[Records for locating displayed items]
▽
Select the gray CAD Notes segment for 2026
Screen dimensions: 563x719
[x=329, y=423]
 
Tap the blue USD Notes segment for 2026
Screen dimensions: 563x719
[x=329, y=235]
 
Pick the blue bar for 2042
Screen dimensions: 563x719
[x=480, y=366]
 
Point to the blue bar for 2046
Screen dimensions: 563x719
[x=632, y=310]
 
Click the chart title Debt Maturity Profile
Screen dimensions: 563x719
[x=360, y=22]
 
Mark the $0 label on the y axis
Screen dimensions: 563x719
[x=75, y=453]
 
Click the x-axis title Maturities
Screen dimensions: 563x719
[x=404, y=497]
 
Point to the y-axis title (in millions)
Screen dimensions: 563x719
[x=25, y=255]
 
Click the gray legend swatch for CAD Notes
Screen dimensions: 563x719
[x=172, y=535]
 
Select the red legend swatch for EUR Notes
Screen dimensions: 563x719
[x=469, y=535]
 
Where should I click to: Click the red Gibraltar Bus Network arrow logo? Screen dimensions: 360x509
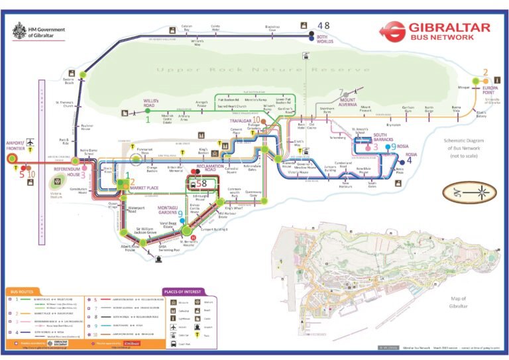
△
• **GOAL**:
Could you return the lines of the items above verbatim, from the line containing "Tap the blue USD Notes segment for 2026" up to and including the line containing "[x=75, y=453]"?

• **WRITTEN ANSWER**:
Tap the blue USD Notes segment for 2026
Screen dimensions: 563x719
[x=329, y=235]
 
Pick the blue bar for 2042
Screen dimensions: 563x719
[x=480, y=366]
 
Point to the blue bar for 2046
Screen dimensions: 563x719
[x=632, y=310]
 
Click the chart title Debt Maturity Profile
Screen dimensions: 563x719
[x=360, y=22]
 
Mark the $0 label on the y axis
Screen dimensions: 563x719
[x=75, y=453]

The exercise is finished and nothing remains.